:: Requests ::
**A.** In the news essay, name every website or news outlet mentioned in the final paragraph, the one beginning "The secondary navigation points".
**B.** Please extract the passage of the news essay between "A truthier truth." and "silos (see below)", inclusive.

:: Text segment ::
■ ■ ■ ■
Somewhere between the crafted, paced, 4/4 movement of greased industry palms rubbing against one another, lies our percept of reality, consistently bombarded by messaging and it’s representative experience. So while we struggle with this understanding of our surroundings, back in the news room, editors — the field managers of this construct — find themselves under the thumb of the financial steerings and pressures of this propped reality. Their indoctrinated intuition places reactionary constraints on the types of stories generated, the depth of coverage, even the language the writer chooses to employ.
The innovators and early adopters of the web… we’re basically saying, “Fuck that noise.”
New School
Bottom/up constructs, enabled by the personal publishing revolution, delivered with flexible subscription technology such as RSS, have empowered individuals to publish cheaply within our own crafted domains.
- RSS allows us to digest information passively (in a centralized location), instead of actively (surfing the decentalized web), which greatly increases our level of input and conversely, fine tunes our understanding of the world, which is represented by our output (blogging, conversations, actions, etc.)
- Those of us who publish our own information objects, apply meta-data to increase the potential of findability, both now and in future interfaces
- Many of us participate with folksonomies, helping make our POV of all information semantically rich and contextual to our neighbors interests, our future grandchildern’s recollections of us, even the desires of a family on the other side of the planet
- We create multimedia objects to compete with elite vehicles of capital, and fuel them through the same tactical approaches
This participatory environment is one aspect of the Web 2.0 phrase that gets tossed about. It’s enabling us humans to share our creative impulses with others, helping to constantly define and then redefine the world around us through our personal representations of both explicit and implicit lexicon.
This is an open paradigm, a transparent journey, based in accelerated trust and faith in one another.
So when these two worlds meet — old school vs. new school or modernism vs. post-modernism or proprietary vs. open source — the truth of hierarchy and the truth of individual POV’s collide. Guess what remains?
A truthier truth.
Newsvine has taken a position of mixing mainstream feeds with user submitted, tagged and collaboratively greenlit content. Even more revolutionary, they’re mixing the standardized embedded lexicon of our culture — topical categories — with the co-occurance generated wisdom of the people creating relevant content living within such silos (see below)

The secondary navigation points are all dynamic, altering over time as the co-occurance of tagged objects within a topical category shifts. This is how I think — how I search, discover, build my own archive in this blog — so in and of itself, the concept doesn’t blow me away. What does blow me away is that by simply placing this paradigm next to, say, The New York Times, Yahoo! News, my pseudo-innovative hometown Greensboro News & Record and a blog aggregator like Greensboro101 (disclosure: I’m on the advisory panel), none of these domains can compete if Newsvine gains a participatory, critical mass audience.
■ ■ ■ ■
:: Recorded data ::
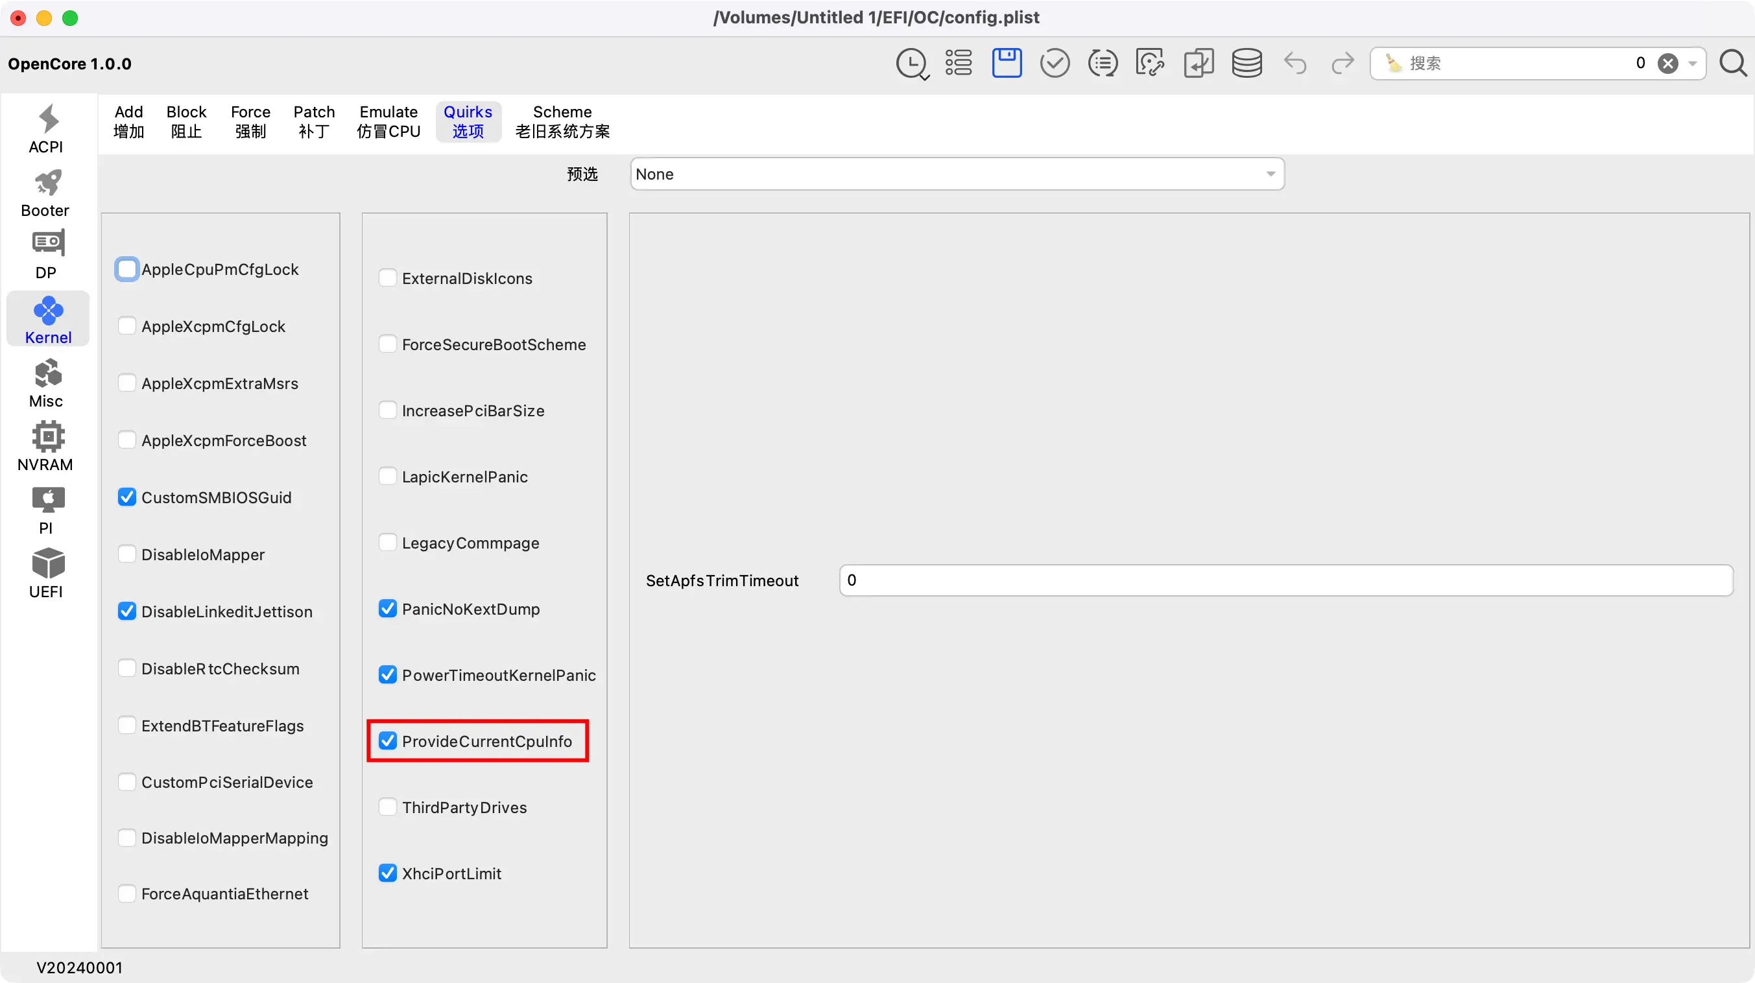Open the search field history dropdown arrow
This screenshot has width=1755, height=983.
pos(1692,63)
■ ■ ■ ■
:: Per-task answers ::
**A.**
- Newsvine
- The New York Times
- Yahoo! News
- Greensboro News & Record
- Greensboro101

**B.**
A truthier truth.
Newsvine has taken a position of mixing mainstream feeds with user submitted, tagged and collaboratively greenlit content. Even more revolutionary, they’re mixing the standardized embedded lexicon of our culture — topical categories — with the co-occurance generated wisdom of the people creating relevant content living within such silos (see below)